Nesta, pode não haver fundado receio de dano irreparável ou de difícil reparação. Tal requisito pode ser substituído pelo abuso do direito de defesa, ou pelo manifesto intuito protelatório.

Em outras palavras, para a antecipação da tutela jurisdicional são necessários apenas dois requisitos, a saber: primeiro, a verossimilhança e a consistência da prova; e segundo, o fundado receio de dano, ou o abuso do direito de defesa, ou ainda o manifesto intuito protelatório.

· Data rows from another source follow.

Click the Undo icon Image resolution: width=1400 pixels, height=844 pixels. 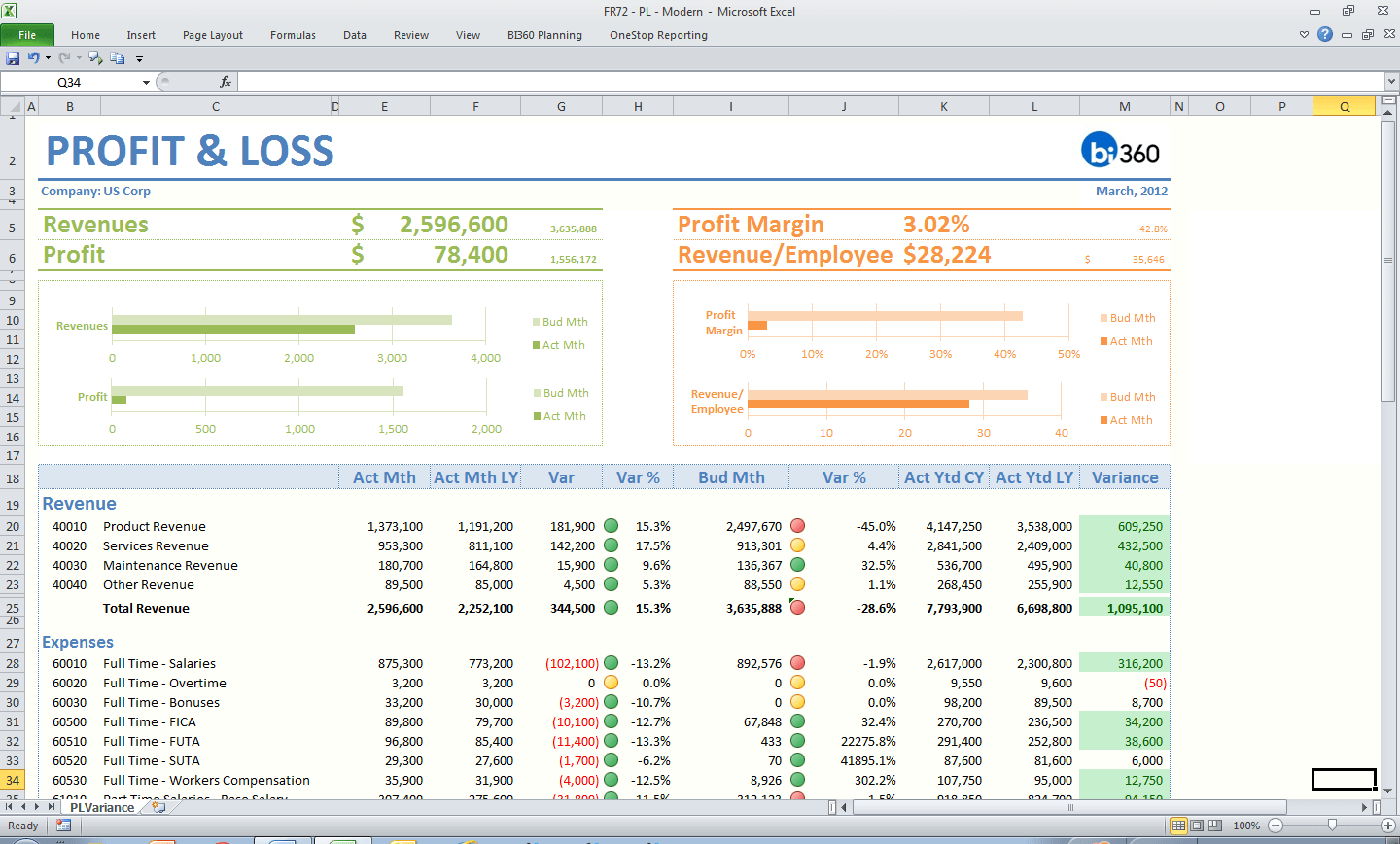(x=34, y=57)
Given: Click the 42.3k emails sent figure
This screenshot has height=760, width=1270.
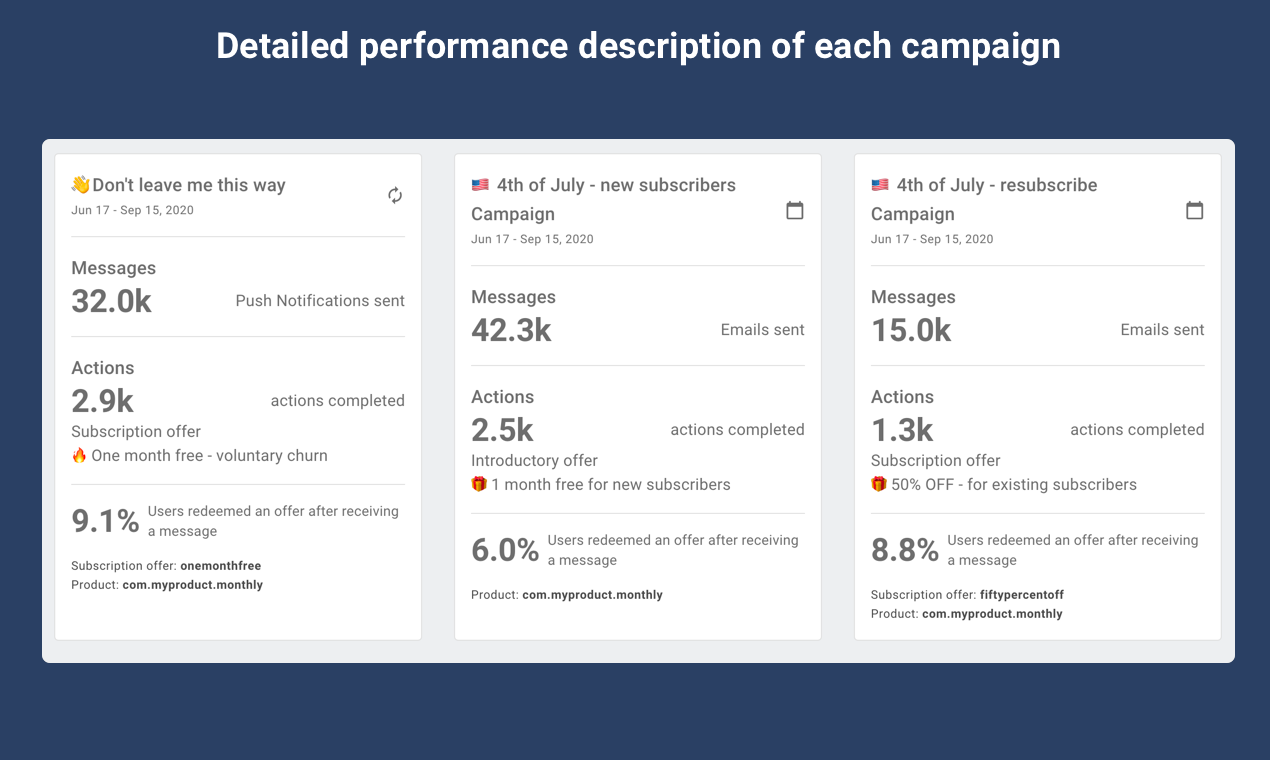Looking at the screenshot, I should pyautogui.click(x=511, y=330).
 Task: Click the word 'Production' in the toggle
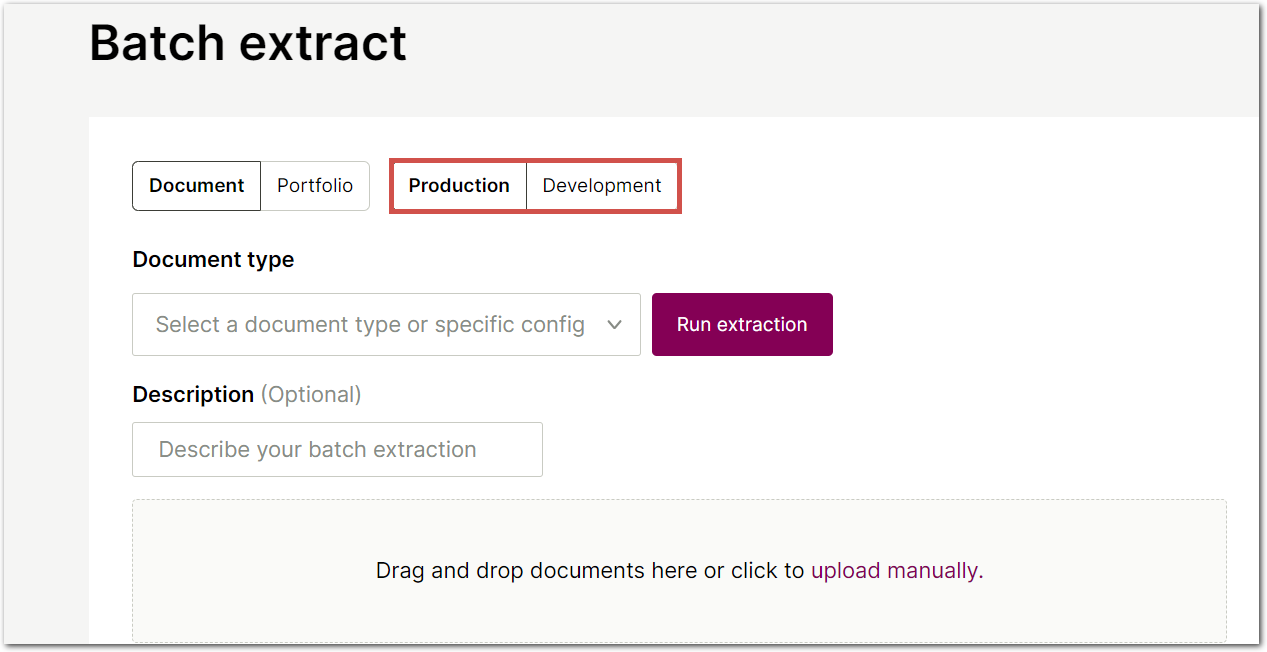[459, 186]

5.3. CAUTELAR EM RESCISÓRIA

A jurisprudência tem afirmado não ser possível dar efeito suspensivo à propositura de ação rescisória, porque isto seria contrário a dispositivo legal expresso que afirma não ter a rescisória esse efeito. Não obstante, nos tribunais prevaleceu a tese do cabimento de mandado de segurança para dar efeito suspensivo a recurso que não o tenha.

Essa postura incoerente foi recentemente superada pelo STF, que, "por maioria de votos, referendou despacho do Min. Nelson Jobim, que concedera medida cautelar incidental para atribuir efeito suspensivo a ação rescisória promovida pelo Estado de São Paulo e para suspender a exigibilidade do precatório referente à execução da ação rescindenda. "8

Espera-se que a tese não termine prevalecendo apenas para os casos em que é interessado o Poder Público. A final, em muitas situações a execução do julgado antes de apreciada a rescisória pode significar a inteira inutilidade desta. Em tais situações, havendo também a aparência do bom direito, evidentemente será cabível a cautelar,

18 Instituições de Direito Público e República, São Paulo, 1984, p.142.

1 Apelação Cível nº 94.01.34180-0-BA - Rel. juiz Fernando Gonçalves -j 12.06.95 - DJU 210.07.95, p 43.370, Repertório IOB de Jurisprudência, 2ª quinzena de agosto 95, nº 16/95, p 276.

2 REsp. 94.513-0 - SC. Rel. Min. Demócrito Reinaldo, Primeira Turma, unânime, DJU de 11.11.96, e Ementário do STJ, nº 17 (jan/abril de 97), p.211.

3 Napoleão Nunes Maia Filho, Suspensão da Exigíbilidade de Tributo Através de Tutela Judicial cautelar, em Temas de Direito Administrativo e Tributário, UFC, Fortaleza - CE, 1998, p.173

4 Constituição Federal, art. 146.

5 Lei n2 1.533, de 31 de dezembro de 1951

6 Natanael Marfins, Questões de Processo Administrativo Tributário, em Processo Administrativo Fiscal - 252 Volume, coord. De Valdir de Oliveira Rocha, Dialética, São Paulo, 1997, p. 94.

7 STF ADC nº 4-DF Liminar, Relator Min. Sydney Sanches, Informativo STF n9 150, Clipping do Dj de21.05.99

8 Petição nº 1.347-SP, Informativo STF nº 84, Brasília, 15 a 19 de setembro de 1997, p. 1.